This weekend there was a lot of war movies on cable tv and the Virginia War Memorial had lot of visitors. It is noteworthy that at this point in his second term, President Trump’s administration has attacked 7 different countries and is threatening more. And right now, the global economy is starting to feel ill effects of rising gasoline prices- a result of U.S./Israel’s war against Iran.
(Speaking of Israel, instead of doing more to investigate, expose, and account for what may be the largest and most successful sexual blackmail operation in history, CBS News is now editorializing about how Iran is propagandizing the Epstein files. The reality is that the whole world deserves to know the truth, extent, and ramification. Don’t let the corporate media gaslight you.)
In the midst of all this turmoil, NextEra Energy and (Oregon Hill’s neighbor) Dominion Energy announced a $67 billion all-stock merger to create the world’s largest regulated electric utility, serving about 10 million customers across Florida, Virginia, North Carolina, and South Carolina. Driven by surging AI and data center power demands, the transaction requires extensive state and federal regulatory approval and is expected to close in 12 to 18 months. The combined company will operate under the NextEra Energy name and trade under the symbol NEE on the New York Stock Exchange. It will have dual headquarters in Juno Beach, Florida, and Richmond, Virginia, as well as Dominion Energy South Carolina’s existing operational headquarters in Cayce, South Carolina. Dominion Energy’s utility companies will continue to operate as Dominion Energy Virginia, Dominion Energy North Carolina, and Dominion Energy South Carolina.

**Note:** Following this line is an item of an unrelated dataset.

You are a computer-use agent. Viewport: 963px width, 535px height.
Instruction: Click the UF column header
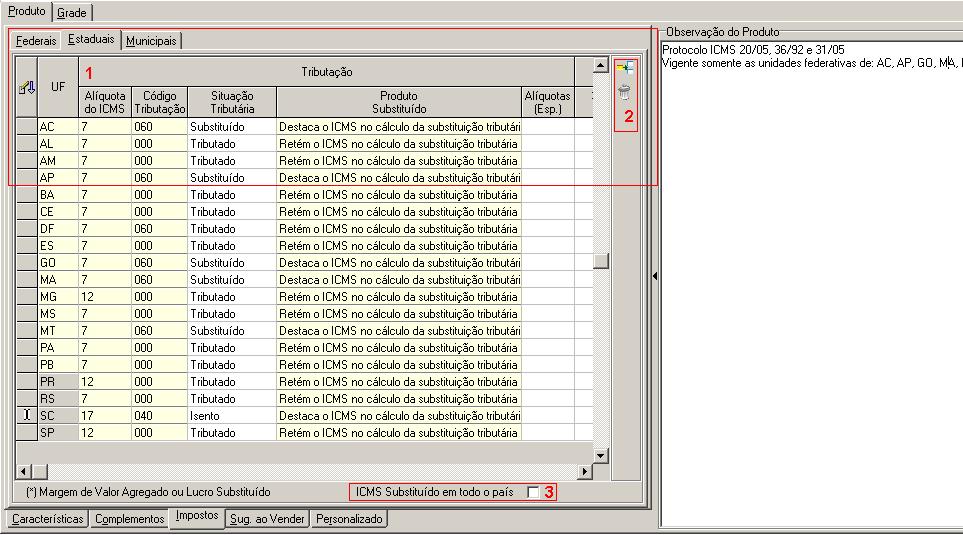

The local media focused on what this merger might mean for Richmond. Dominion employs 5,433 people in the Richmond area according to the most recent statistics. A press release said that Dominion’s local charity work will continue, and Dominion will commit an extra $10 million a year to its charitable efforts for five years after the deal closes within its current operating footprint. Center Stage theater patrons breathe a sigh of relief.
State media also took stock of things. Earlier this month, Dominion asked Virginia’s state for permission to finance an expected $21.79 monthly jump in the average consumer bill next year. Keep in mind that Virginia remains one of only four states that allow unlimited corporate campaign contributions. NextEra, with a history in Florida, is known for a lot of political subterfuge tied to its corporate spending. Cardinal News opined, “This moment is bigger than a merger. It is about whether Virginia’s energy future will be governed by public accountability or unchecked monopoly power.”
Despite all the speculation, this giant utility merger should be seen within an even larger question about our political/energy future. Writer Jonathan Watts did a good job of framing this question in a recent piece, “The American epoch of oil is collapsing. What comes next could be ugly”, in the British Guardian newspaper.
History has proven that when the dominant form of energy changes, there is often a shift in the global pecking order. We are now in the midst of one such transition as the epoch of petrol, predominantly produced in the United States, Russia and Gulf states, starts to give way to an era of renewables, overwhelmingly manufactured in China. But the outcome remains contested, and the process could be ugly. The new energy order is winning the economic and technological battle – wind turbines and solar panels were already producing record-cheap electricity even before the Iran war pushed up the costs of gas and oil-fired power plants. But the old petro-interests still have political, military and financial might on their side, and they are using that to try to turn back the energy clock.
As a result, democracies across the planet are now threatened by what might be called fossil fuel fascism – an extremist political movement that breaks laws, spreads lies and threatens violence in an increasingly desperate attempt to maintain markets for oil, gas and coal that would otherwise be replaced by cheaper renewables.
Of course, there’s much more in the piece about how the world arrived at this moment, but Watts, in the end, further delineates a dichotomy:
On one side are the vast majority of the world’s people, all of nature, 99.9% of climate scientists and the fastest-growing, greatest-job-creating chunk of the global economy: the clean energy sector.
On the other is Trump and the primary producers and users of fossil fuels, who need enormous taxpayer subsidies to stay profitable and ever greater violence to quell public unease and global opposition. The latter controls the US state – including the military and ICE – and is allied with much of the money of Silicon Valley’s power-thirsty datacentre companies. (The US and its tech oligarchs may be hoping that AI can replace energy as the country’s source of global power – but China is keeping apace on that front, too.)
Will this fossil fuel fascism, that billionaire-backed campaign to crush a green transition by any means necessary, hold back the tide of clean energy autonomy? It cannot be ruled out. The closest thing the world has to a planetary spokesperson recently warned of the dark forces threatening the future of all life on Earth: “Some fossil fuel interests remain hellbent on slowing progress, spreading disinformation, pretending the transition is unrealistic or unaffordable,” Guterres, the UN secretary-general, said last month. “Let’s tell it like it is; the world’s addiction to fossil fuels is one of the greatest threats to global stability and prosperity.”
So as this Memorial Day comes to an end, this editorial asks whose side you, dear reader, are on? That of growing and concentrated corporatism (aka fossil fuel fascism), or distributed, (small d) democratic, renewable energy?